Streetlevel: Organic Boom on Cortelyou
The changing demographics in Victorian Flatbush are having a big impact on the neighborhood’s food market scene. On the heels of a new organic market opening on the cornering Cortelyou and Stratford a couple of weeks ago (and the Green Market opening this past weekend) comes the news, via a neighborhood tipster, that the Food…

The changing demographics in Victorian Flatbush are having a big impact on the neighborhood’s food market scene. On the heels of a new organic market opening on the cornering Cortelyou and Stratford a couple of weeks ago (and the Green Market opening this past weekend) comes the news, via a neighborhood tipster, that the Food Co-op will be buying out the Associated on Cortelyou and Marlborough. According to our source, Associated owner Leon Boyer is selling because of all the “damned yuppies.” What’s the impact of this on the folks in the area who can’t afford organic fare? Do they still have other options?
Photo by Kate Leonova for Property Shark
Anon 11:41… actually the C-Town is not brand new. They’ve been there forever and they just keep those banners and signs there. I once thought the same until a longtime resident told me otherwise.
Slope to Cortelyou –
Kensington and Ditmas Park are 2 different neighborhoods (remember the uproar when Connecticut Muffin started setting up shop?). They both need their own supermarkets, nail salons, etc…
11:35
Anon 11:35: How neighborly of you.
Agree 100% with Slope to Cortelyou. I have lived in the neighborhood two years, but have been a 25 year resident of Brooklyn. So… Am I a damned yuppie or an old timer? Demographics for the many apartment buildings have not changed due to new influx of residents. The Co-op expansion underservers everyone.
I don’t have a car to get to stop-n-shop or Pathmark frequently. The other options are not great, Even the brand new C-Town on Coney Island Avenue reeks with that down-market soggy cardboard box whiff.
I wish the Co-op had taken half the space and the other space for a store with solid staples, like potato chips that don’t cost $3.99 a bag.
Fat chance we’ll see a bar in the Cornerstone space, not with a landlord charging $6k a month for a place that’s falling apart. This is the problem when a strip gets “hot”–owners get ridiculous ideas about what their stores are worth, and then the only business that can move in are chains or other places that sell crap at high volume.
If I wanted to schlep to Kensington, I would have bought in Kensington.
Leela, your first comment is spot on.
Industrial organic is a dicey thing. Sure, it’s great that some acres are not being flooded with pesticides and nitrates, but the offset of shipping across the country, burning fossil fuels all the way, is disheartening.
You’d think smaller places not in the Whole Foods model would try and support the locally grown organic goodies.

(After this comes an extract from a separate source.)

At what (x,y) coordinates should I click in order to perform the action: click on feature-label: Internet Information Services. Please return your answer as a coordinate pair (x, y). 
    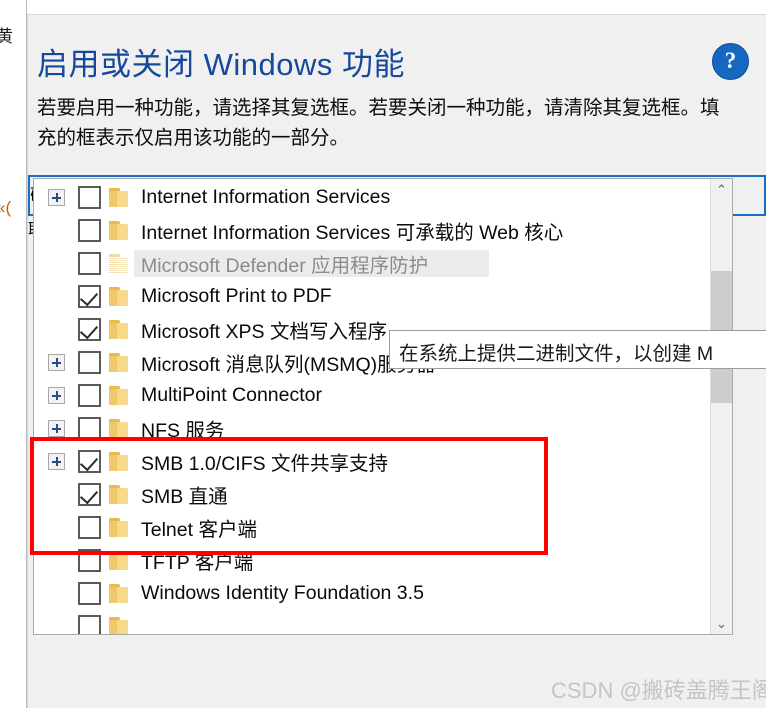
    Looking at the image, I should click on (266, 197).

By the way, a fine example is DNY Natural Land on Flatbush, just above the 7th Ave Q. They have a small sushi area, decent seafood selections, ready-made sushi, lots of fruits and veggies that always look fresh, and a fine mixed selection of both organic and non organic groceries. Also, a great flower selection. The prices aren’t dirt cheap, but they are reasonable and offer a lot in a small space. I still go there to do my one-stop shopping if I can.

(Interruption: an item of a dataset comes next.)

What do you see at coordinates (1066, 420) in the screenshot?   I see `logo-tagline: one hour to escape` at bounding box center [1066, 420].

Just ONE of those in Ditmas Park would be more than enough. And I can bet they’d take the bulk of the business from BOTH organic markets! Any green grocers want to make a killing in a changing neighborhood? Go to DNY Natural Land on Flatbush in Park Slope/Prospect Heights, take a look, and open a place in Ditmas Park or Kensington.

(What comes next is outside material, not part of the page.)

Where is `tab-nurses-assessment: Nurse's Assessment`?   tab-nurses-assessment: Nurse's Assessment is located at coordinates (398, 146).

Oh, and I feel DP development iis overshooting the “gentrification” of that neighborhood with these 2 organic stores. Let’s first work on getting the basics right! A bank would be nice instead of going to the stupid Chase machine in Duane Reade.
Blaming his business problems on “damned yuppies,” if the guy really said that, is weak. It’s just entitled whinging to complain that your customer base has changed, expects different things and expects you to satisfy its needs. It’s the same thing I’ve seen too often from old Brooklyn businesses–not all, just the bad ones–who think their customers have a moral obligation to put up with their crap and accept substandard service.